The safety assessment included all patients who received at least 1 dose; 2 patients were not treated, 1 from each arm. Treatment-related adverse events (AEs) were observed at a slightly higher rate in the combination-treatment arm compared with the sorafenib-alone arm (any-grade, 95.16% vs 90.08%;P= .15; grade 3/4, 53.23% vs 42.15%;P= .10; serious AEs, 32.26% vs 34.71%;P= .69).

The most common any-grade AEs observed in the sorafenib plus HAIC treatment arm were hypoalbuminemia (81.45% vs 40.5%), elevated aspartate aminotransferase levels (80.65% vs 85.12%), nausea (79.84% vs 28.93%), fatigue (76.61% vs 37.19%), hyperbilirubinemia (73.39% vs 65.29%), elevated alanine aminotransferase levels (69.35% vs 66.12%), anemia (68.55% vs 62.81%), vomiting (59.68% vs 14.05%), and thrombocytopenia (55.65% vs 42.15%).
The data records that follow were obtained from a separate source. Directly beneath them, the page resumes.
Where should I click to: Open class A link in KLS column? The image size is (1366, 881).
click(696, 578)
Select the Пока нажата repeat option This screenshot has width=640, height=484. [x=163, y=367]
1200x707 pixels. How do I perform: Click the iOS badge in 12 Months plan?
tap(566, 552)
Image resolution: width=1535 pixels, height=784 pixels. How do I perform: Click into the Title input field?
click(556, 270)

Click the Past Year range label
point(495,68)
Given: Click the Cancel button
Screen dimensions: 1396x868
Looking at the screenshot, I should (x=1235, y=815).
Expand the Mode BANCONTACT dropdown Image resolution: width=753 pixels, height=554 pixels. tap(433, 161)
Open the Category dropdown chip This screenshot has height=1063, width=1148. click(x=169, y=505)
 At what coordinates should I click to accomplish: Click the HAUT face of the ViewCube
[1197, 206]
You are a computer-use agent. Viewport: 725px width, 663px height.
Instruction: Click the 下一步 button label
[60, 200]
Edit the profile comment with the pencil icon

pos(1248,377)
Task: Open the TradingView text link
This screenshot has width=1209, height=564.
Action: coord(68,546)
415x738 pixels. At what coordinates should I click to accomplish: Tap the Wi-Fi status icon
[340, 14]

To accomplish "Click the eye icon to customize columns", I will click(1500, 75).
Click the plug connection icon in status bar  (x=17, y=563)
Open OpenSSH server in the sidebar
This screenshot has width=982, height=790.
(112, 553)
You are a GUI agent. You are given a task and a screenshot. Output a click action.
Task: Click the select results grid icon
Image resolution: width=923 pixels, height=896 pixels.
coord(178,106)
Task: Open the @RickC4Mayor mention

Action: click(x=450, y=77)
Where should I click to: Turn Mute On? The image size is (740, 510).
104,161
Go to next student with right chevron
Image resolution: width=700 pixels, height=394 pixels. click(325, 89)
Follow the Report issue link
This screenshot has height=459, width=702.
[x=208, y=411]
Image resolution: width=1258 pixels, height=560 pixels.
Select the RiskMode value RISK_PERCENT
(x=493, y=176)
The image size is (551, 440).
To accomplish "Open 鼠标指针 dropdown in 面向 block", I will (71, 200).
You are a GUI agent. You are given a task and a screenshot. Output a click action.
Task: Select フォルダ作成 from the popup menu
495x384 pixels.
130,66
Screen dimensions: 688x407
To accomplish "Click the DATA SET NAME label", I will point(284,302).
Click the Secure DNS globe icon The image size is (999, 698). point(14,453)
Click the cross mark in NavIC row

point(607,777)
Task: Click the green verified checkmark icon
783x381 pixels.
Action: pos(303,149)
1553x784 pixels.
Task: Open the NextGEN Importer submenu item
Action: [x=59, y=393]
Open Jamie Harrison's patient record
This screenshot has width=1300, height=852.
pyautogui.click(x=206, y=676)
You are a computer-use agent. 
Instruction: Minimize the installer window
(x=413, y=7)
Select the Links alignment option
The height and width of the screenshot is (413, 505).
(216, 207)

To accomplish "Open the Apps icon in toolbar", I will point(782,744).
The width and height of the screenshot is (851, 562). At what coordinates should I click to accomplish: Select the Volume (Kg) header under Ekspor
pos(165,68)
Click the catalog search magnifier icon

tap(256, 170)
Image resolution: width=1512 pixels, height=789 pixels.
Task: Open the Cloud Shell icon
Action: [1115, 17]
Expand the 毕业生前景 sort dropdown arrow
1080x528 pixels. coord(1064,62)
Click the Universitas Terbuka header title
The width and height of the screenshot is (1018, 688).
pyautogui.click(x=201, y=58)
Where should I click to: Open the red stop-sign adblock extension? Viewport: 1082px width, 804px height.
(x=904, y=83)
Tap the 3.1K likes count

Grade 3/4 neutropenia, thrombocytopenia, and vomiting were all observed more frequently with added HAIC.

Additionally, the study authors noted that 34 patients who received the combination regimen experienced abdominal pain from HAIC, which was usually relieved by slowing or stopping the infusion of oxaliplatin.

Three treatment-related deaths occurred within 30 days after treatment conclusion, 2 in the combination arm and 1 in the sorafenib group. None were attributed to disease progression.

The study authors suggested that the benefit may be partly due to the synergistic antitumor effects of sorafenib with FOLFOX chemotherapy. The investigators also believed that repetitive catheterization was more reliable than implanted port catheters for concentrating the chemotherapy dose to targeted areas of the body only.

References:

1. He M, Li Q, Zou R, et al. Sorafenib plus hepatic arterial infusion of oxaliplatin, fluorouracil, and leucovorin vs sorafenib alone for hepatocellular carcinoma with portal vein invasion: a randomized clinical trial [published online May 9, 2019].JAMA Oncol.doi: 10.1001/jamaoncol.2019.0250.
2. He MK, Zou RH, Li QJ, et al. Phase II study of sorafenib combined with concurrent hepatic arterial infusion of oxaliplatin, 5-fluorouracil and leucovorin for unresectable hepatocellular carcinoma with major portal vein thrombosis.Cardiovasc Intervent Radiol.2018;41(5):734-743. doi: 10.1007/s00270-017-1874-z.